Material for this task:

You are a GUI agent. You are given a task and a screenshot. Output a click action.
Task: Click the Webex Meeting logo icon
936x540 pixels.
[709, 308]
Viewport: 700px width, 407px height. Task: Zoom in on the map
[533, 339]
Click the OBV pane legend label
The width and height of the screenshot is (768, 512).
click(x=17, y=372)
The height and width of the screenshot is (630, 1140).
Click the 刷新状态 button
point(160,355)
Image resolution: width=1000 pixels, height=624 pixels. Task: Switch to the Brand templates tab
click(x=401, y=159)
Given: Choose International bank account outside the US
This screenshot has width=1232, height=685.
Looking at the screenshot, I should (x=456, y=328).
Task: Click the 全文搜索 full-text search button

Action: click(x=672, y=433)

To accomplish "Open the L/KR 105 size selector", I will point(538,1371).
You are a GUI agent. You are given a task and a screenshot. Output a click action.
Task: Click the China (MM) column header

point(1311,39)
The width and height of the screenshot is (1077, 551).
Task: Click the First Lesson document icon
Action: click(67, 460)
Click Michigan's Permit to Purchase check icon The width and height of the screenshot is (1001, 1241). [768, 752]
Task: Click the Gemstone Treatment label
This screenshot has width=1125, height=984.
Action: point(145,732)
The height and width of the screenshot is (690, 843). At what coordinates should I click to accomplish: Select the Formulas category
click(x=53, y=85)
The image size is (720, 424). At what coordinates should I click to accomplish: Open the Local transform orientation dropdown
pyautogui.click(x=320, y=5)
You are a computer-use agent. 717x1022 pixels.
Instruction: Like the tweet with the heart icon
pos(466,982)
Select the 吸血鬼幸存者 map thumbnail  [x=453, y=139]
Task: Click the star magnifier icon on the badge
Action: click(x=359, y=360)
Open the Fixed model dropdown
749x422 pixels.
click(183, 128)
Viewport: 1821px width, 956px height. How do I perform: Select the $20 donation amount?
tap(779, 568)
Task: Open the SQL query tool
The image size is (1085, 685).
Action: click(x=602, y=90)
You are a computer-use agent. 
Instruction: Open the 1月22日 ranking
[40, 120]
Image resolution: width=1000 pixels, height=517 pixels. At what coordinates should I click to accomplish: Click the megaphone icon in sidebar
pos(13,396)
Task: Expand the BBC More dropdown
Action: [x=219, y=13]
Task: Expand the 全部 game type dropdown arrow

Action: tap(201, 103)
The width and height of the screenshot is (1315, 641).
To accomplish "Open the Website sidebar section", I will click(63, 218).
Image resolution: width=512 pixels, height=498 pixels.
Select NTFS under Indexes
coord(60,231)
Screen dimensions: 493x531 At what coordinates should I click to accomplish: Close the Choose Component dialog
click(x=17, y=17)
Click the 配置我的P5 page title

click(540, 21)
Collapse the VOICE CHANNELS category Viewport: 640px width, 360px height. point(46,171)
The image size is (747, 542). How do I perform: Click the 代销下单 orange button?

What the exercise asks: In the entries above, find each line with the word "label" and copy it.

Exercise response:
Click the OBV pane legend label
Task: Click the Gemstone Treatment label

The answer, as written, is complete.